## ABOUT THIS TASK
This exercise calls for the line with "Image resolution: width=236", the line with "The width and", and all lines between them in the material below, output exactly and with no other lines.

## DATASET CONTENT
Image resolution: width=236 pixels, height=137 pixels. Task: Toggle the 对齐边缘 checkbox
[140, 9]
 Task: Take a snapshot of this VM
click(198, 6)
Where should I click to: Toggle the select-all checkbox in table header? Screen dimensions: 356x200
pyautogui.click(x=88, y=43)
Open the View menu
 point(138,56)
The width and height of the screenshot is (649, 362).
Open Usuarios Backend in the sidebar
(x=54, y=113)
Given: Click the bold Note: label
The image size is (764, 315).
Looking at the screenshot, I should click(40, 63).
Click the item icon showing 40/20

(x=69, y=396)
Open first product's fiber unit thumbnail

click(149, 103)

==

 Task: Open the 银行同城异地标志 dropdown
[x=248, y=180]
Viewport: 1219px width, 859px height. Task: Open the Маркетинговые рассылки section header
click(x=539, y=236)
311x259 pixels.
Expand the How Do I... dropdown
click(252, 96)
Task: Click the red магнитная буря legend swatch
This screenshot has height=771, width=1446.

## ANSWER TO THIS EXERCISE
Image resolution: width=236 pixels, height=137 pixels. Task: Toggle the 对齐边缘 checkbox
[140, 9]
 Task: Take a snapshot of this VM
click(198, 6)
Where should I click to: Toggle the select-all checkbox in table header? Screen dimensions: 356x200
pyautogui.click(x=88, y=43)
Open the View menu
 point(138,56)
The width and height of the screenshot is (649, 362).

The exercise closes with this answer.